#### Text:
★ ★ ★
# Delfindesign,



## 107889 (Oct 25, 2007)

Anyone had any dealing with this firm ?

I need a "rear spring hanger" and was given these details as a company who specialise in Talbot Express, have emailed them and tried both there office and workshop numbers, but having no luck, are they still in business ??

Domino :wink:


----------



## moblee (Dec 31, 2006)

I had the same result as you Domino,I E-mailed them two months
ago and got no reply.Hopefully someones had more luck than us two.

phil


----------



## annetony (May 1, 2005)

Domino, you could try this site for parts we have had some off him before, and he is very helpful http://www.no1gear.com/

Anne


----------



## 107889 (Oct 25, 2007)

Thats great Anne, thanks very much, checked the site and the part i'm after is listed, have mailed them, will let you know how it goes.

Dom.


----------



## 107889 (Oct 25, 2007)
★ ★ ★
#### Given information:
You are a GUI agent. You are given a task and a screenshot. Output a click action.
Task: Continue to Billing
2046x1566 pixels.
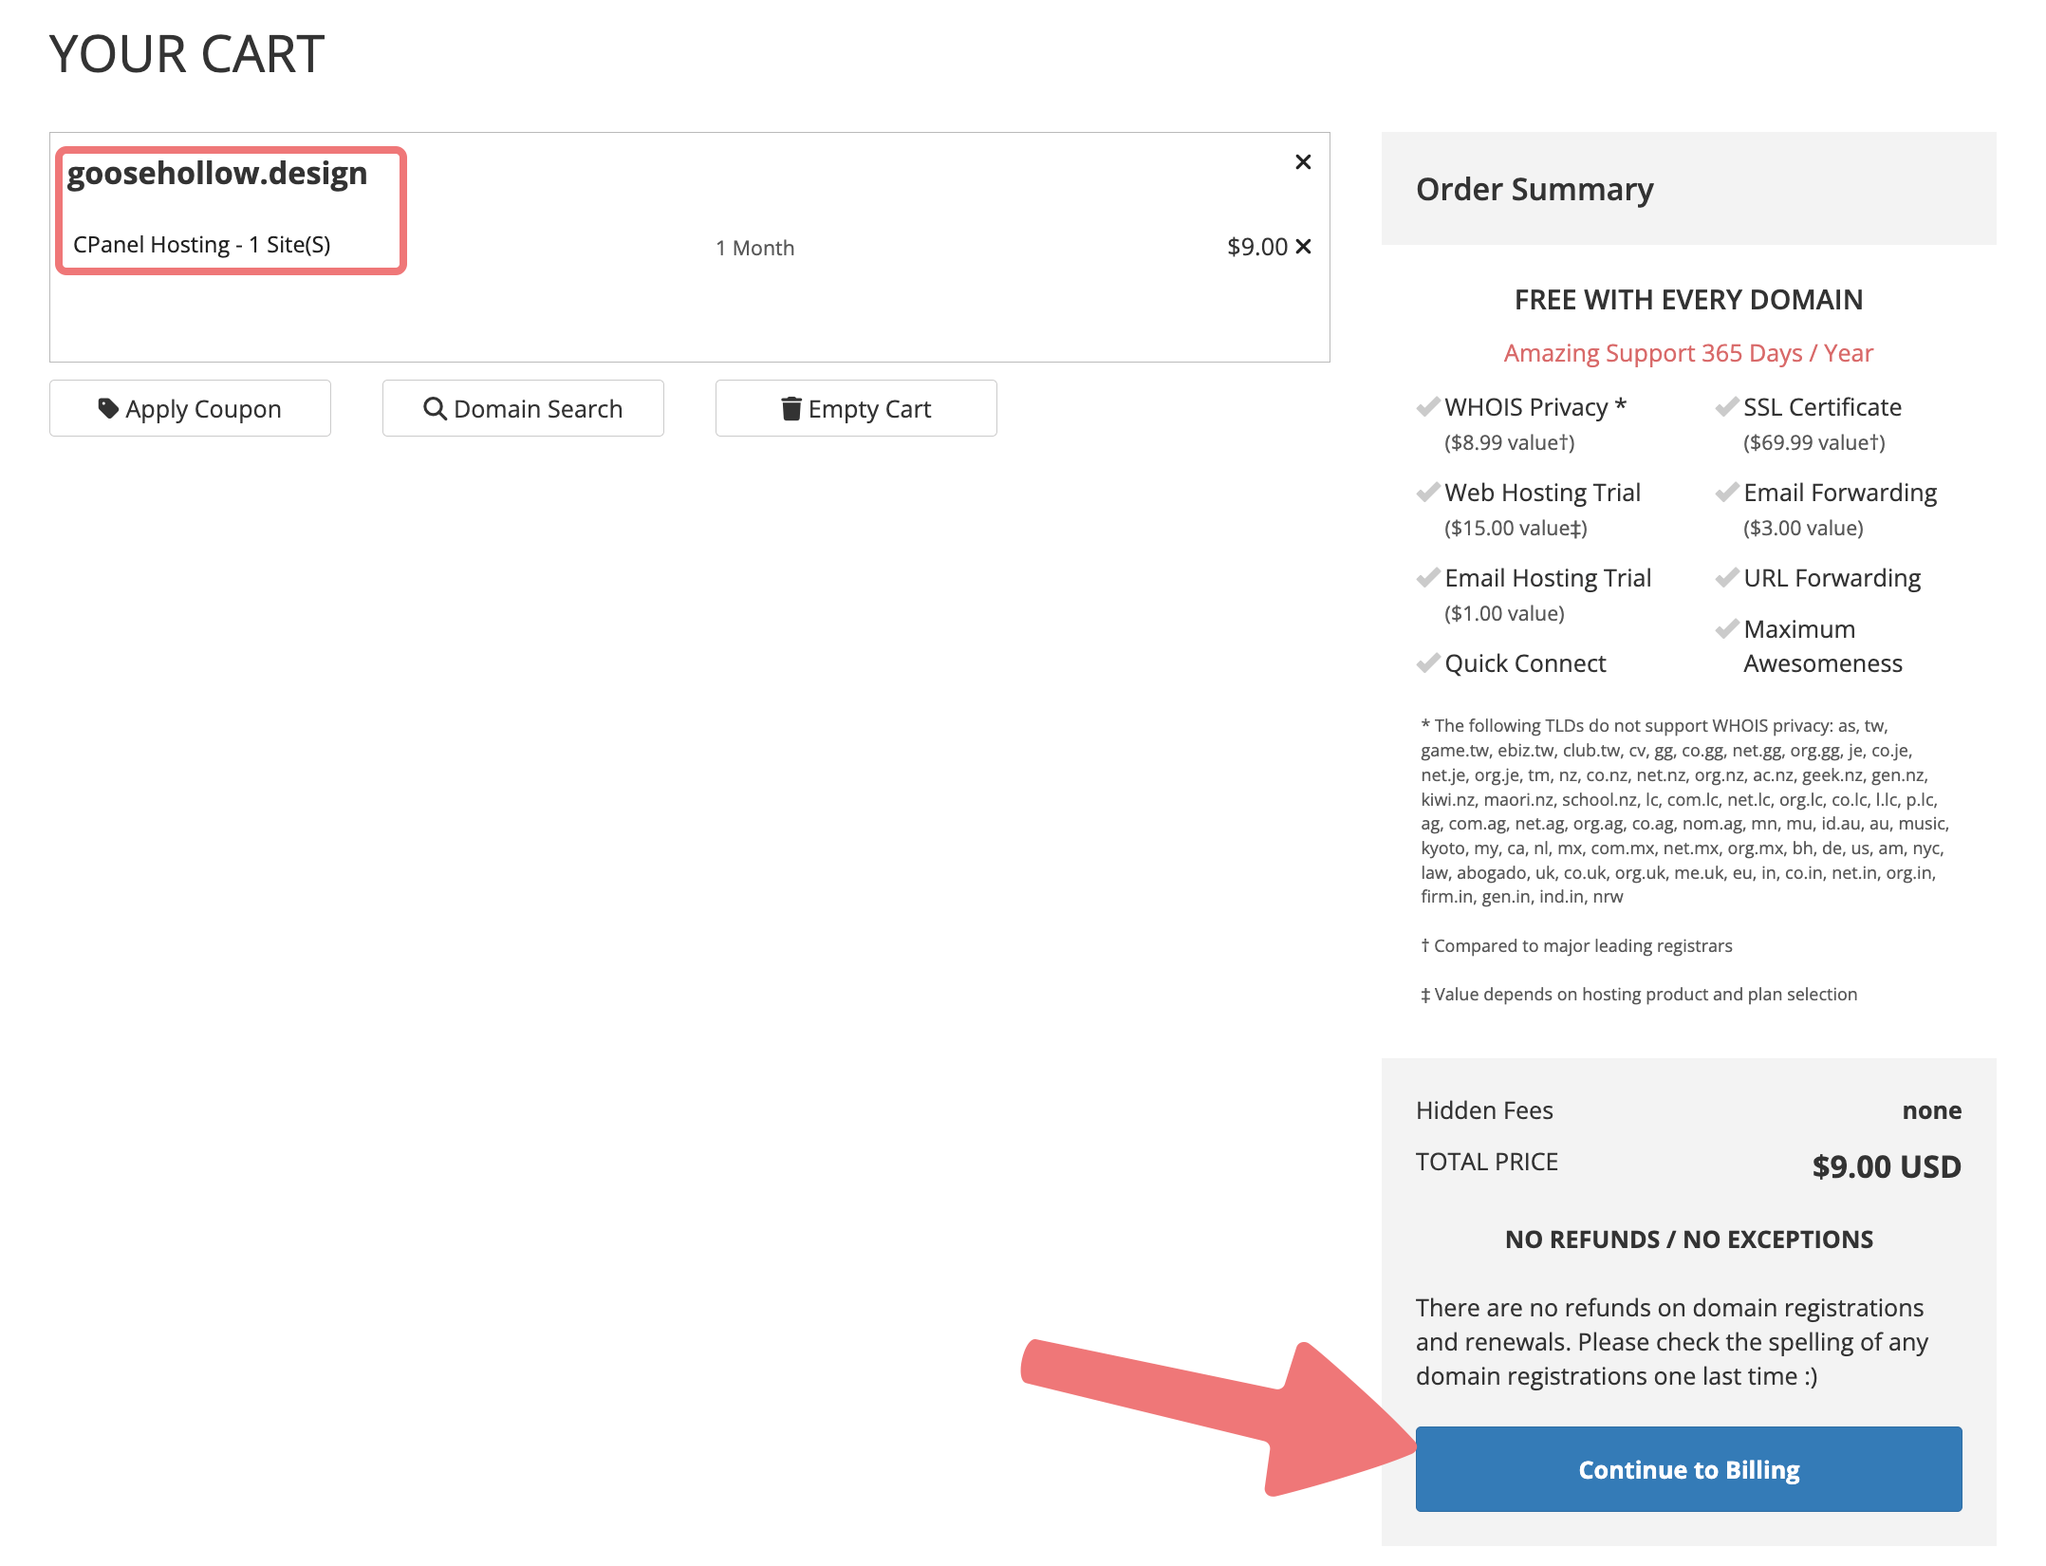[x=1687, y=1468]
★ ★ ★
#### Exercise task 1:
Answer the following from the forum thread.
(a) What part is Domino trying to get?
(b) How long ago did moblee email the firm?
(c) What website does annetony suggest for parts?
#### Exercise task 2:
Write out everything in the forum thread from "I had the same" down to "(May 1, 2005)", swapping "E-mailed" for "contacted".

#### Problem solution 1:
(a) A "rear spring hanger"
(b) Two months ago
(c) http://www.no1gear.com/

#### Problem solution 2:
I had the same result as you Domino,I contacted them two months
ago and got no reply.Hopefully someones had more luck than us two.

phil


----------



## annetony (May 1, 2005)